--- Data for the task Enclosed Below ---
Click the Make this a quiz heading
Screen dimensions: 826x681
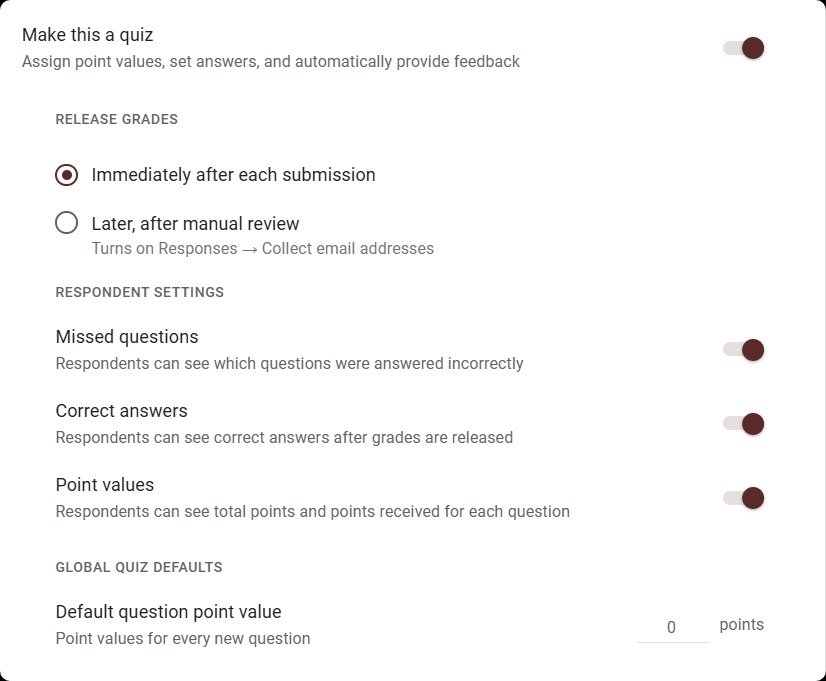coord(87,34)
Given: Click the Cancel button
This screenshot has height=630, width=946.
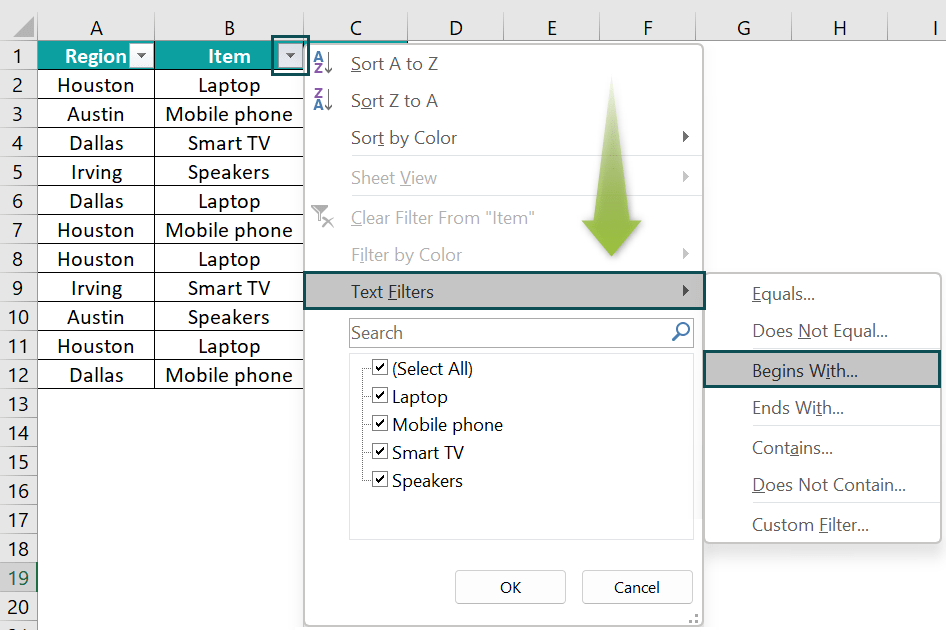Looking at the screenshot, I should pyautogui.click(x=637, y=587).
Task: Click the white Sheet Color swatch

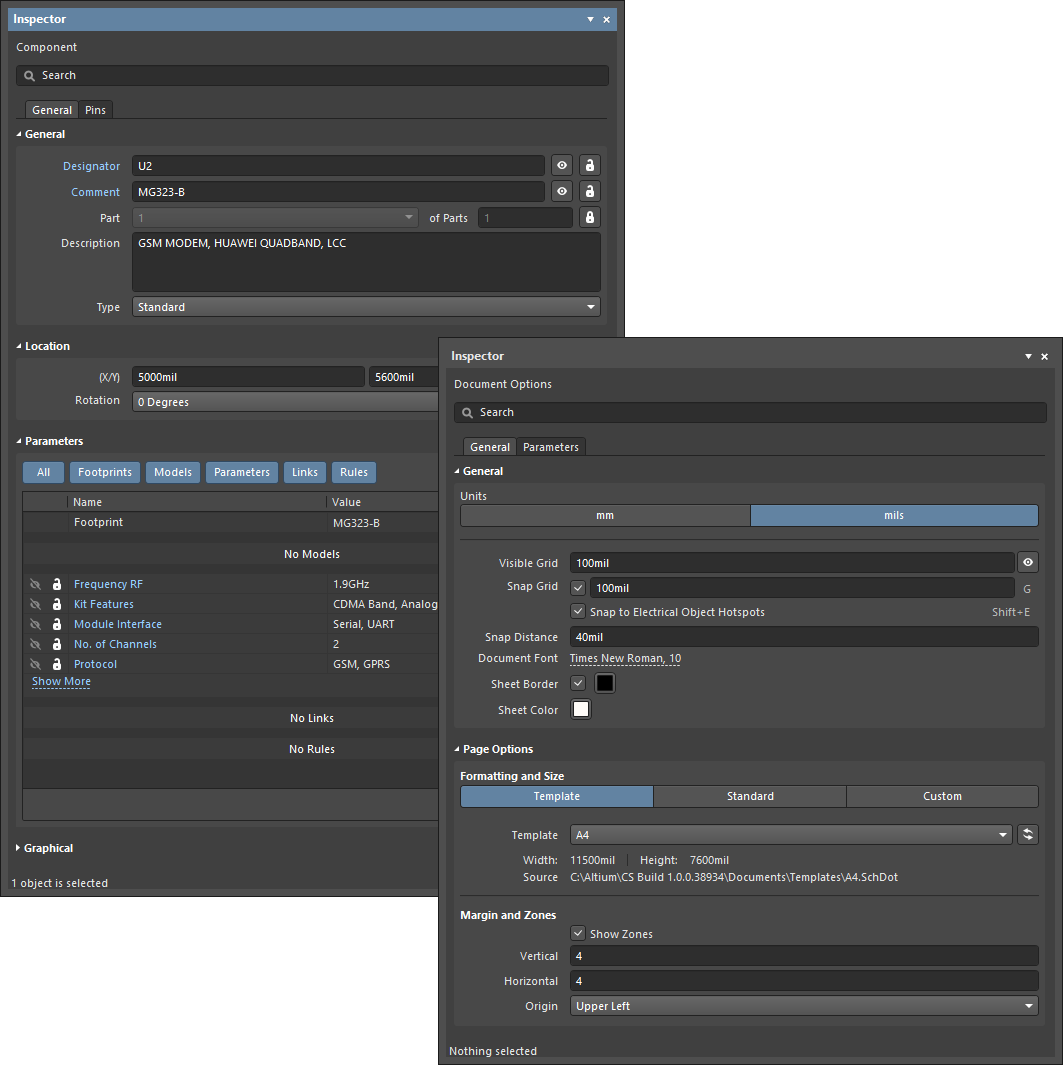Action: [581, 710]
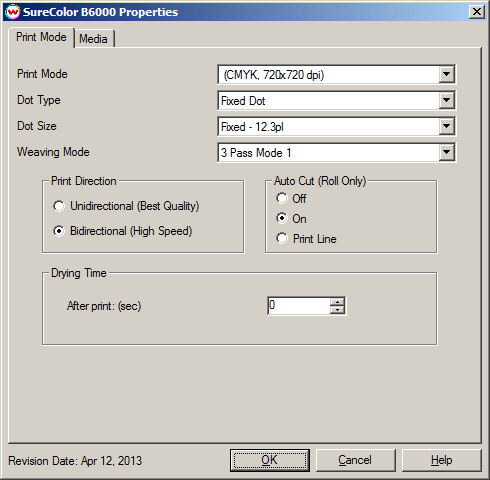Switch to the Media tab

tap(94, 39)
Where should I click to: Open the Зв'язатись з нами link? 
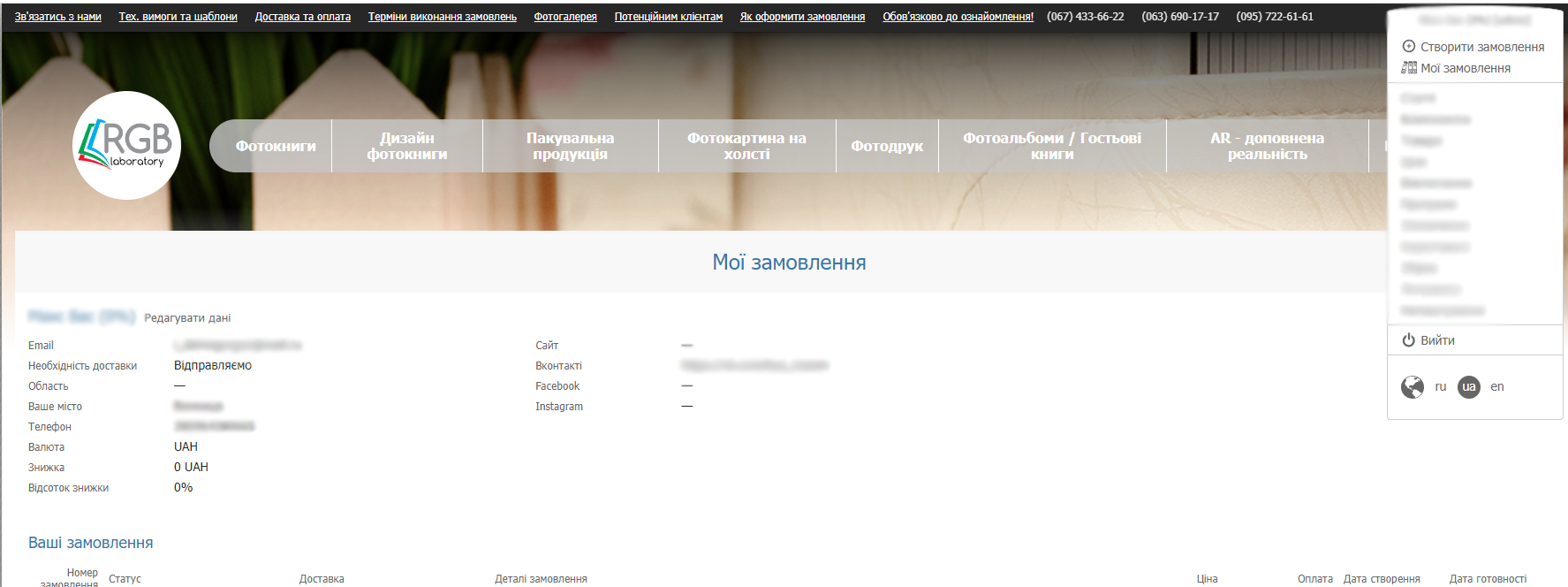[58, 17]
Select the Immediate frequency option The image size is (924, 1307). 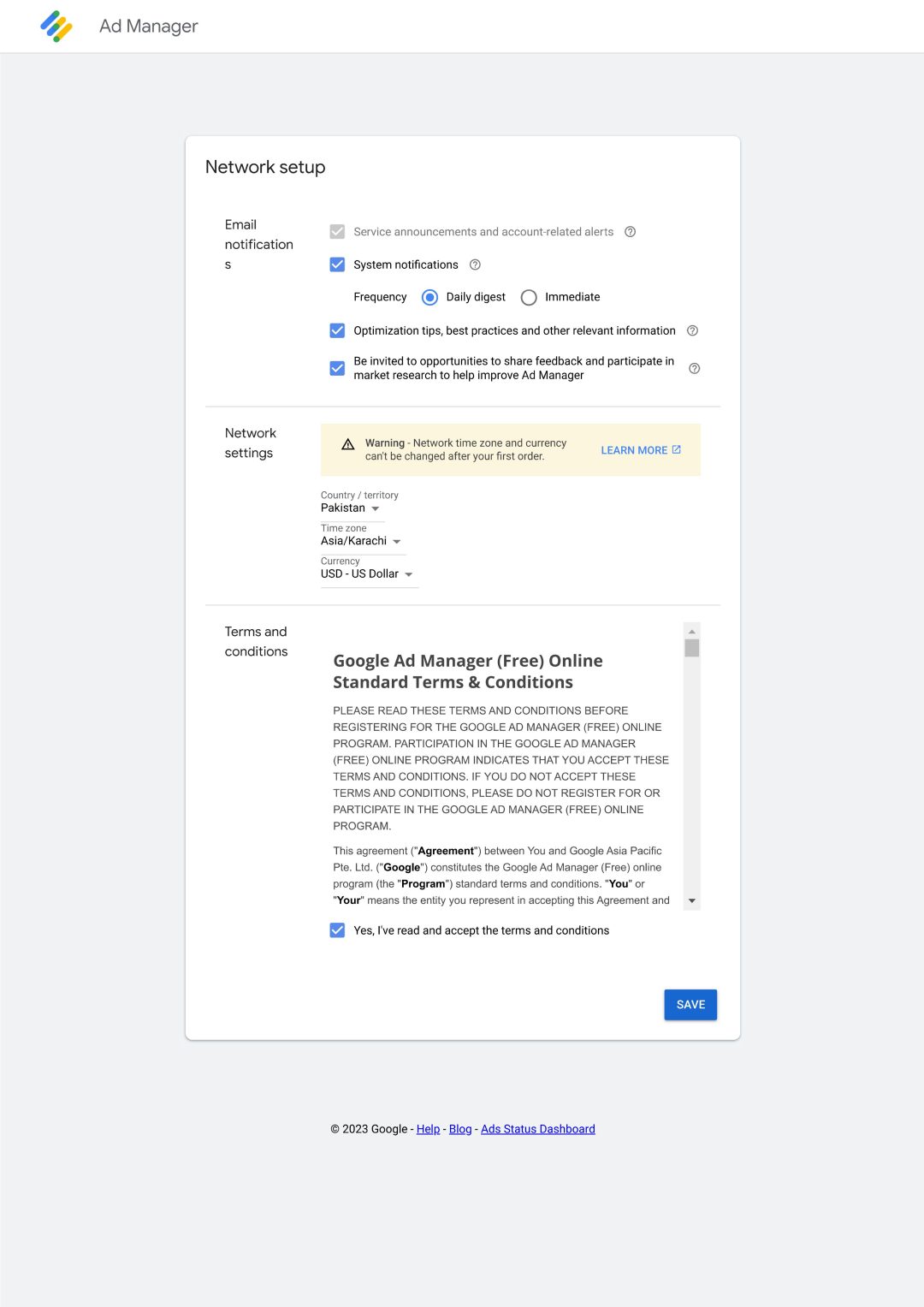(x=529, y=297)
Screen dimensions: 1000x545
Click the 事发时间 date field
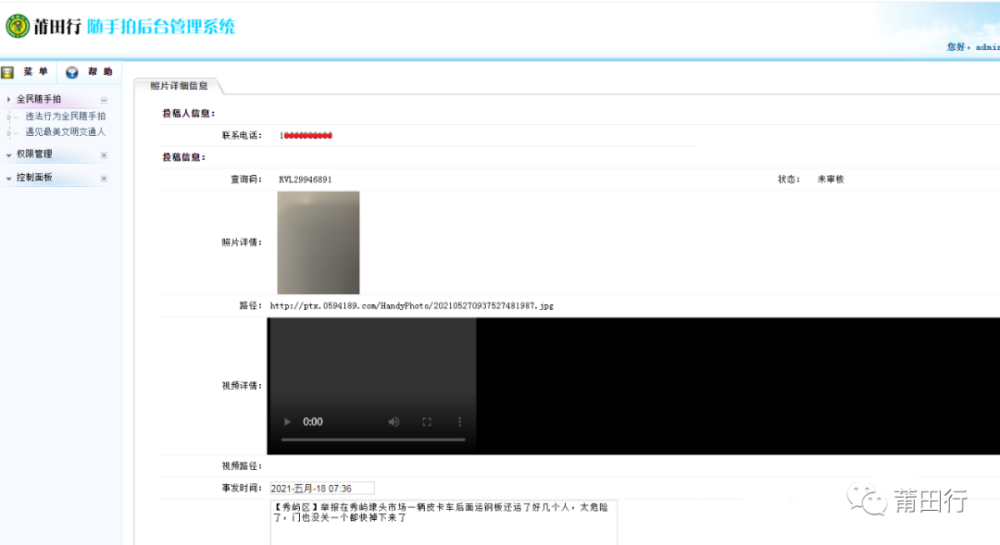322,489
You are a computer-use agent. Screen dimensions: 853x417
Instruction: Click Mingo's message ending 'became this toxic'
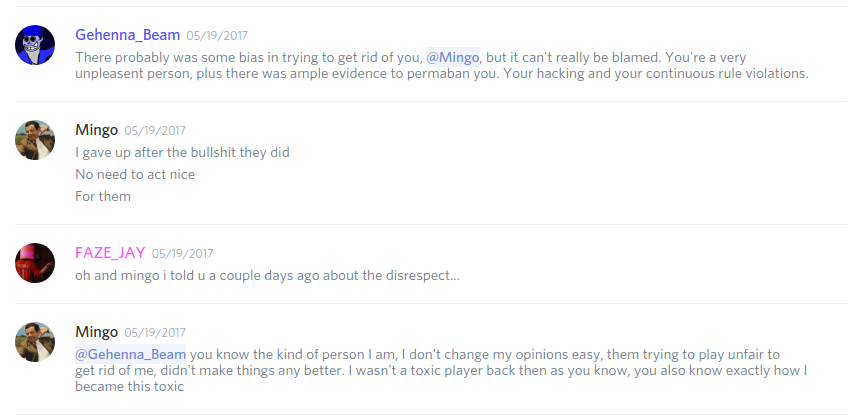click(440, 371)
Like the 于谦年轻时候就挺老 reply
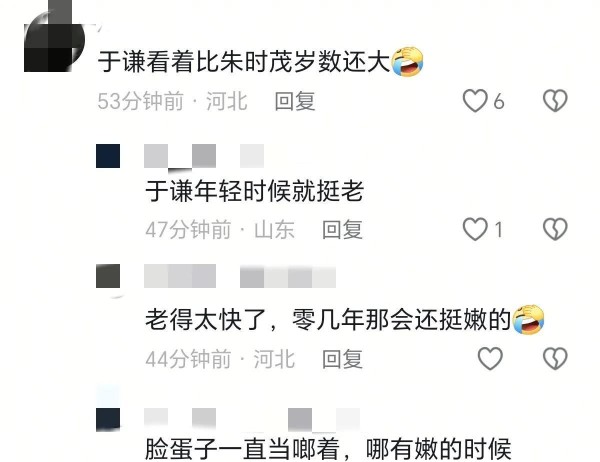Screen dimensions: 600x462 click(x=475, y=229)
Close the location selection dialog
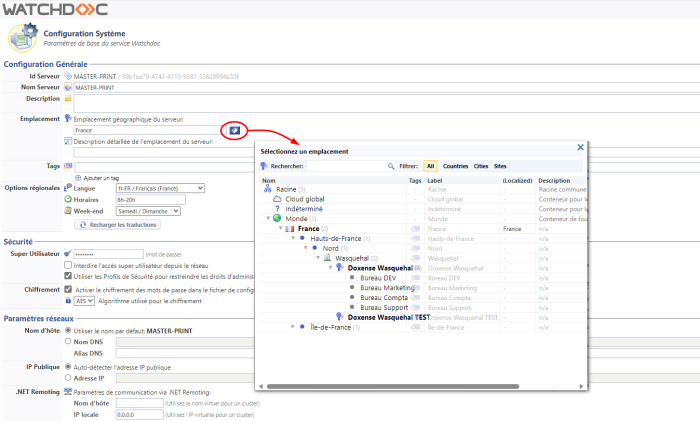 580,147
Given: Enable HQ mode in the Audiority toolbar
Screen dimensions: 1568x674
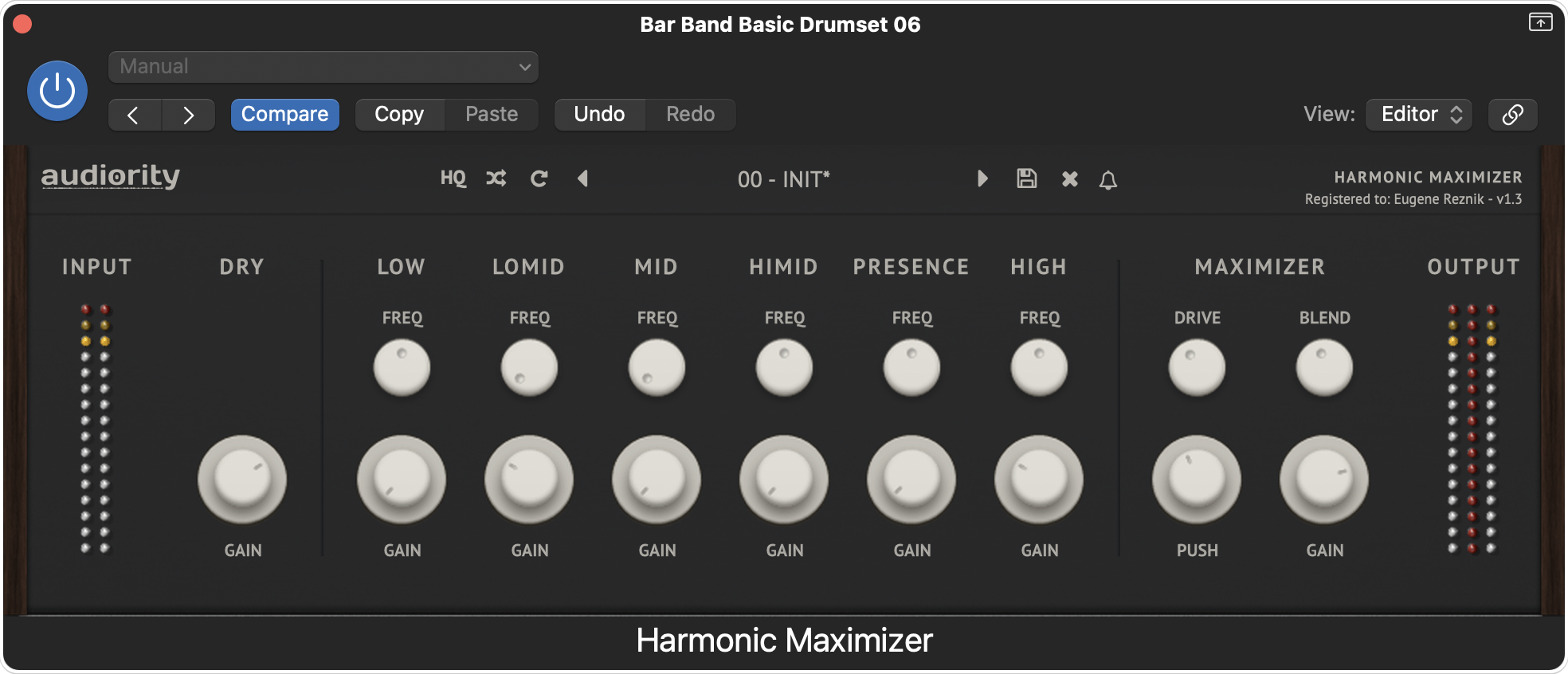Looking at the screenshot, I should coord(453,178).
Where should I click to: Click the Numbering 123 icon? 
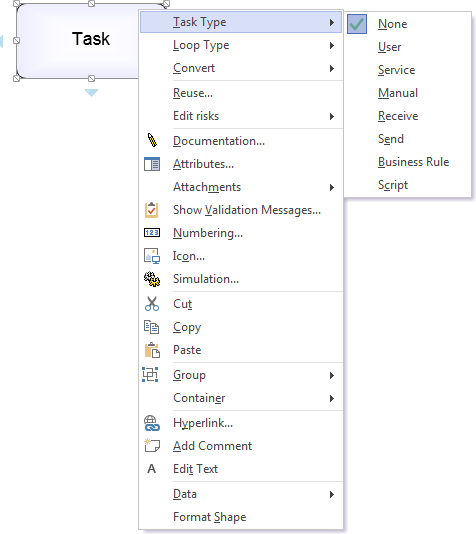coord(152,233)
--- End of Enclosed Data for the task ---
Work task:
Go through the entries above and count the lines containing "Given". Give the number only.

Response for this exercise:
2